C’est une course contre la montre qui s’est engagée au Vanuatu après le violent séisme qui a ébranlé cet archipel du Pacifique Sud. Selon un bilan provisoire de la Croix-Rouge, au moins 14 personnes ont perdu la vie et plus de 200 ont été blessées. Les équipes de secours s’activent sans relâche pour tenter de retrouver d’éventuels survivants dans les décombres.
D’après les données sismologiques, le tremblement de terre d’une magnitude de 7,3 s’est produit mardi en début d’après-midi, à quelques kilomètres des côtes de l’île principale où se situe la capitale Port-Vila. De nombreux bâtiments se sont effondrés sous la violence du choc, dont celui abritant l’ambassade de France qui a été totalement détruite.

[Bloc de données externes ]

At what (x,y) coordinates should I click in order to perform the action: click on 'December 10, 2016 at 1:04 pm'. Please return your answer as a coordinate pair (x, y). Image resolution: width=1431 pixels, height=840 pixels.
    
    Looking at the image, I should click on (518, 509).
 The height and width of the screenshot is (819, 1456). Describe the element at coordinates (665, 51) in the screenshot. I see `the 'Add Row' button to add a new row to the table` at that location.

Les dégâts matériels sont considérables. Outre les habitations, les infrastructures hospitalières ont été touchées et les réserves d’eau potable compromises. Des témoins font état de ponts écroulés et de glissements de terrain.
Malgré l’ampleur de la catastrophe, les sauveteurs gardent espoir de retrouver des rescapés. Un habitant de Port-Vila a ainsi rapporté que trois personnes avaient pu être extraites vivantes des ruines d’un immeuble commercial de trois étages. Malheureusement, l’une d’entre elles n’a pas survécu.
Situé sur la ceinture de feu du Pacifique, le Vanuatu est coutumier des tremblements de terre. Cet arc d’intense activité tectonique qui parcourt le pourtour de l’océan Pacifique expose l’archipel à de multiples aléas naturels. Outre les séismes, le pays de basse altitude est classé parmi les plus vulnérables face aux cyclones, inondations et tsunamis.
Le Vanuatu figure en tête des nations les plus à risque selon le Rapport annuel sur les risques mondiaux.
Face à l’ampleur du désastre, les voisins du Vanuatu se mobilisent. L’Australie a dépêché par avion des médecins et des sauveteurs, tandis que la Nouvelle-Zélande a envoyé un appareil de reconnaissance pour évaluer les dégâts avant l’envoi d’aide humanitaire. La France s’est également dite prête à apporter son soutien aux opérations de secours.
Une alerte au tsunami avait initialement été déclenchée, redoutant des vagues d’un mètre le long des côtes. Si elle a depuis été levée, les autorités restent vigilantes face aux répliques sismiques qui continuent d’ébranler l’archipel et aux dommages à retardement qu’elles pourraient provoquer sur des structures déjà fragilisées.
Dans cette tragédie, le peuple vanuatais peut compter sur l’appui et la compassion de la communauté internationale. Une solidarité indispensable pour panser les plaies et se relever de ce terrible séisme meurtrier.